### Dataset extract
-*-
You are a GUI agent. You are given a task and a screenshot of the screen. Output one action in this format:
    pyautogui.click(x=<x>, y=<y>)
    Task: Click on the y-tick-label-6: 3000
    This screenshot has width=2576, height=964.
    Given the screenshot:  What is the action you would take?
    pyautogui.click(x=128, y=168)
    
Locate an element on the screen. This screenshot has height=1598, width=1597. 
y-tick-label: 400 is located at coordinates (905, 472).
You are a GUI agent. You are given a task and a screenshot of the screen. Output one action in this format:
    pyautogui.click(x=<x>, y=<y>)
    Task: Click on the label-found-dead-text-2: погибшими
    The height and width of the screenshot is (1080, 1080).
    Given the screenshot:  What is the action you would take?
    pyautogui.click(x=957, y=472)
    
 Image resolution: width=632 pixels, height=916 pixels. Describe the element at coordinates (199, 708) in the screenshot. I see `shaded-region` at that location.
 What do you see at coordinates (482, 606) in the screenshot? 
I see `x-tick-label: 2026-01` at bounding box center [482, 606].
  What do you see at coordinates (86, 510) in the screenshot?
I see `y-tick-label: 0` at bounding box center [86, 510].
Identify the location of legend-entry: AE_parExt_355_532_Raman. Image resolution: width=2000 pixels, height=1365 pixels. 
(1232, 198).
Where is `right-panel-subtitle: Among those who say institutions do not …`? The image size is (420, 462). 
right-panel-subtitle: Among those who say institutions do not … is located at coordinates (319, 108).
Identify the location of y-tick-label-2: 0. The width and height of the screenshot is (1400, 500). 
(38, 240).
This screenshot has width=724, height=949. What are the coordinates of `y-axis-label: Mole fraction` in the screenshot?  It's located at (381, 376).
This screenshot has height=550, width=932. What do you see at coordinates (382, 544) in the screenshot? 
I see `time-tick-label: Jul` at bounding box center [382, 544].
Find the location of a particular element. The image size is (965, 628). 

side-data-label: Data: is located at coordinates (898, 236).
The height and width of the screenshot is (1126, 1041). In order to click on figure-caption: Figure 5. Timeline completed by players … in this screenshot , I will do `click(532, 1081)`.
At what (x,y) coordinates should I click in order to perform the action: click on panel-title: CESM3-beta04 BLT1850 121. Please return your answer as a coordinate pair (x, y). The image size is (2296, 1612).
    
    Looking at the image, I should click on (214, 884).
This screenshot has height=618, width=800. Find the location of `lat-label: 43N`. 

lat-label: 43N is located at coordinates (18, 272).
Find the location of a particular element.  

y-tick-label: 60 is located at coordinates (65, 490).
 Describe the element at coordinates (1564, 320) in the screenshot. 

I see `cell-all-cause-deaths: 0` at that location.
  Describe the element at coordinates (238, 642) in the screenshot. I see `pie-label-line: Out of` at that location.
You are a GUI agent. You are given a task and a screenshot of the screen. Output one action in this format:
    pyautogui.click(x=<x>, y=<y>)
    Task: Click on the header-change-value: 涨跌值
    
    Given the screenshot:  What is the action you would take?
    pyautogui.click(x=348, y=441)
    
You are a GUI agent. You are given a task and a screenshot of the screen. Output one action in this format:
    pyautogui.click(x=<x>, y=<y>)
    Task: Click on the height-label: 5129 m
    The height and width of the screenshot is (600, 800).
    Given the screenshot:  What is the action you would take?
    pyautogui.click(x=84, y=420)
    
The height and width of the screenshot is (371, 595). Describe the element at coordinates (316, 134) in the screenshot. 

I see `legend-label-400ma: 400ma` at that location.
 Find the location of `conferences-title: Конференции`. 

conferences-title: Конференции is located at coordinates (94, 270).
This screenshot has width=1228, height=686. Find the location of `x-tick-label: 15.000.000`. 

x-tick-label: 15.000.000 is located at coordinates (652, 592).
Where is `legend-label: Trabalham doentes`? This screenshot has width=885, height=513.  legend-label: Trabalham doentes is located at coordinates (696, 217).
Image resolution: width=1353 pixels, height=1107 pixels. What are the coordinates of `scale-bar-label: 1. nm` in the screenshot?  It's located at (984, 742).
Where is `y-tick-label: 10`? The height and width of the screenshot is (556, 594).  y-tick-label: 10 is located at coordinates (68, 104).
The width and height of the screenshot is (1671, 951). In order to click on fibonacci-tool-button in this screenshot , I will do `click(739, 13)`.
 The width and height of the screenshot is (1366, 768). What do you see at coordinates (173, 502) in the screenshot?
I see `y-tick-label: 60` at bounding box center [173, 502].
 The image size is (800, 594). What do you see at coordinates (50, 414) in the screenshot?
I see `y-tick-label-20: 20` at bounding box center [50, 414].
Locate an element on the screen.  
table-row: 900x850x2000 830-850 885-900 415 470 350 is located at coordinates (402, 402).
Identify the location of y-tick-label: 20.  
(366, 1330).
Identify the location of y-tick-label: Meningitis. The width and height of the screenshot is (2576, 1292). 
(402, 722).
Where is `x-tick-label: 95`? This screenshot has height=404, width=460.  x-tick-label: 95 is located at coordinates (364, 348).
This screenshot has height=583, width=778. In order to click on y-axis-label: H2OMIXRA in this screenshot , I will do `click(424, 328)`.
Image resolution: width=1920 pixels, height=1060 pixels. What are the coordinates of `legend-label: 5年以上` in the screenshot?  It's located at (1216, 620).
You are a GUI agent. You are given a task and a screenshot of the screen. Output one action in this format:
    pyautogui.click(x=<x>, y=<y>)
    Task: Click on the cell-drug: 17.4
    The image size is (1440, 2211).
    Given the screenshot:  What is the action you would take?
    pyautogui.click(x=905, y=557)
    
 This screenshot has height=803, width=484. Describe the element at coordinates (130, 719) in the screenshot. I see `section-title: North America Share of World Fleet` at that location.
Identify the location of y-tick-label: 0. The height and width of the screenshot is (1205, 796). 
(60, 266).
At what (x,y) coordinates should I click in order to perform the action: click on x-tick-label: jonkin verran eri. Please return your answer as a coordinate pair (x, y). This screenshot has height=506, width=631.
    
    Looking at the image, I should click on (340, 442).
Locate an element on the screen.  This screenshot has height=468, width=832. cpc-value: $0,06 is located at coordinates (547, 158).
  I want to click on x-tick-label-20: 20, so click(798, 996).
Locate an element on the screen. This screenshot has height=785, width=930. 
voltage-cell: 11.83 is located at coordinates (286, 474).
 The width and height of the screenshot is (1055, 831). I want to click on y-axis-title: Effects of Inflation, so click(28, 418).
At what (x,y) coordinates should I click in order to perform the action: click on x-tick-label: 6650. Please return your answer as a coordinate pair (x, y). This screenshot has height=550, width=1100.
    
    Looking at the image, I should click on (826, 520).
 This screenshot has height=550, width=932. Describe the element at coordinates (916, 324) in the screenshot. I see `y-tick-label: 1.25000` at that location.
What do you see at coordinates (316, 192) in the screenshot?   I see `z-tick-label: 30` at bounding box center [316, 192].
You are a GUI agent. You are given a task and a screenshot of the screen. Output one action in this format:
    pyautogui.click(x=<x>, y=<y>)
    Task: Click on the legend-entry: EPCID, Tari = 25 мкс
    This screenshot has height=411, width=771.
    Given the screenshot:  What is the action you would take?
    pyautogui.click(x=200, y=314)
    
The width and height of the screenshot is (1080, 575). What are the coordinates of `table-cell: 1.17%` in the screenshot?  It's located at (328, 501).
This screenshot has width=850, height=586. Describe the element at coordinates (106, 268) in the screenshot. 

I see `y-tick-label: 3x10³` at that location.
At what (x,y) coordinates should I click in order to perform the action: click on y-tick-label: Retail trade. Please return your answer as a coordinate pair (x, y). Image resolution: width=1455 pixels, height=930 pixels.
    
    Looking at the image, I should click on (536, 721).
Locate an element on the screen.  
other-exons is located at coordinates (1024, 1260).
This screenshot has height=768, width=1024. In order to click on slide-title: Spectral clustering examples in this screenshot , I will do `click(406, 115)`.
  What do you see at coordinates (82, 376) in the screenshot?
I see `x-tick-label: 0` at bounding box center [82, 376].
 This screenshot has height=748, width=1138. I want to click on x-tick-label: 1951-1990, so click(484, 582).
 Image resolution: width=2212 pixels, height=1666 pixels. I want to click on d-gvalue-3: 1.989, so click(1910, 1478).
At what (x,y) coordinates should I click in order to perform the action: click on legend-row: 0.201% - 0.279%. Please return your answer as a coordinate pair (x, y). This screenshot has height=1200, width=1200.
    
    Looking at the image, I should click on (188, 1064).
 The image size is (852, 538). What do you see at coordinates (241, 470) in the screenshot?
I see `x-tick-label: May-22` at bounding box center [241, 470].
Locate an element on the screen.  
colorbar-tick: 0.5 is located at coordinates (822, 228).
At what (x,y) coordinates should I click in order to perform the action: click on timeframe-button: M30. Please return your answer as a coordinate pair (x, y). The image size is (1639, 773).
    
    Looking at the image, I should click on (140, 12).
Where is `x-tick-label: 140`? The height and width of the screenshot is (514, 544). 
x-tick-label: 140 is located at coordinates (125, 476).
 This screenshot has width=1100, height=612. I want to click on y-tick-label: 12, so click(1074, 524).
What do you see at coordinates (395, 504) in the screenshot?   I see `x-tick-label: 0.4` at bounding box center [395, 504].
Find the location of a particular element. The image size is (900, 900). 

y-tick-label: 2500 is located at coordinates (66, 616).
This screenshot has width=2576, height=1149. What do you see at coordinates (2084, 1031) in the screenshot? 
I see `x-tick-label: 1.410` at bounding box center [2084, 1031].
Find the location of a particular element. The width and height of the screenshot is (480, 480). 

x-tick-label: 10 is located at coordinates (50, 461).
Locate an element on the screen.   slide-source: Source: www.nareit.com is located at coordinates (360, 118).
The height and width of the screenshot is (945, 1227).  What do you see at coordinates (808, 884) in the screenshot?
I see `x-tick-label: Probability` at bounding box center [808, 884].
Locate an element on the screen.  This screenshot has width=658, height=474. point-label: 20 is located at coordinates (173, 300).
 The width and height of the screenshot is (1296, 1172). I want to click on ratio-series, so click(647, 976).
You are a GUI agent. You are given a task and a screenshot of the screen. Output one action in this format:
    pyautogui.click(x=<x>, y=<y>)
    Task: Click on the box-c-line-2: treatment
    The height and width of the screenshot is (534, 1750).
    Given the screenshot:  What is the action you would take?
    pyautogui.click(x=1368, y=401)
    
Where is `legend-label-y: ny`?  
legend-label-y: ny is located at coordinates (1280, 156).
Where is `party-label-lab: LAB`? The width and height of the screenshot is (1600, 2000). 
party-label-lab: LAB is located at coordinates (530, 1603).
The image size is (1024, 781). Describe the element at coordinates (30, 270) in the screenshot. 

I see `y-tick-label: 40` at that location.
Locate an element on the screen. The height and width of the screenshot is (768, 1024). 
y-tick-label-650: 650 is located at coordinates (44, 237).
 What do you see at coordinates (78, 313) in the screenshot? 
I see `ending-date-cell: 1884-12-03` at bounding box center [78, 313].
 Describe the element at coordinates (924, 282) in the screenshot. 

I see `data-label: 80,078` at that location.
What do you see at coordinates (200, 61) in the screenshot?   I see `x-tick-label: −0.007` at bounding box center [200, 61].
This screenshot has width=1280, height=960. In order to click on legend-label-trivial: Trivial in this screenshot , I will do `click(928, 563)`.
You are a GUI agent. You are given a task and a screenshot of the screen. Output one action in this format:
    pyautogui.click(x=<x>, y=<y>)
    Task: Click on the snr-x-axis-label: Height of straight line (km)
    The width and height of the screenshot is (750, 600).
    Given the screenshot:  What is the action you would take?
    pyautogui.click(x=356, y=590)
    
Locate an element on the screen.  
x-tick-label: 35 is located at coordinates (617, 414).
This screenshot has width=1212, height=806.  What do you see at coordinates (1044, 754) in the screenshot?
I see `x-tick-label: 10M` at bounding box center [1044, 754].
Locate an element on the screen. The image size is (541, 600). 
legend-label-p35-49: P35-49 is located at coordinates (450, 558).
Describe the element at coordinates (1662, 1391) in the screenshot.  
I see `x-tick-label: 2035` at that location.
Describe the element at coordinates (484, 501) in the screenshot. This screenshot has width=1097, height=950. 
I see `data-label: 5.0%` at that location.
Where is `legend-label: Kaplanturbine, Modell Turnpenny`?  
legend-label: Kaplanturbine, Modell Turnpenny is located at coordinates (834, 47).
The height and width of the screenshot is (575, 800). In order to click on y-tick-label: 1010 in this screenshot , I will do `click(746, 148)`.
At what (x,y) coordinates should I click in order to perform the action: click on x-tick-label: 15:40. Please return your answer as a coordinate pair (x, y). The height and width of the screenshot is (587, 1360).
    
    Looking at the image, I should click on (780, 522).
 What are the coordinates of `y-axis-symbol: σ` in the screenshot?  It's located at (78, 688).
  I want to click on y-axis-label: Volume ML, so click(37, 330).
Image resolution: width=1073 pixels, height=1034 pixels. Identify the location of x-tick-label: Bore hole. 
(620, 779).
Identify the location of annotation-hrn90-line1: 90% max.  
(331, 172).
-*-
Starting at the line in the data above that contains "The image size is (1024, 781)." and stopping after the line that contains "center [78, 313].", convert those lines into a JSON list of strings, one string per line. Leave out any blank lines.

### Result for this exercise
[
  "The image size is (1024, 781). Describe the element at coordinates (30, 270) in the screenshot. ",
  "I see `y-tick-label: 40` at that location.",
  "Locate an element on the screen. The height and width of the screenshot is (768, 1024). ",
  "y-tick-label-650: 650 is located at coordinates (44, 237).",
  " What do you see at coordinates (78, 313) in the screenshot? ",
  "I see `ending-date-cell: 1884-12-03` at bounding box center [78, 313]."
]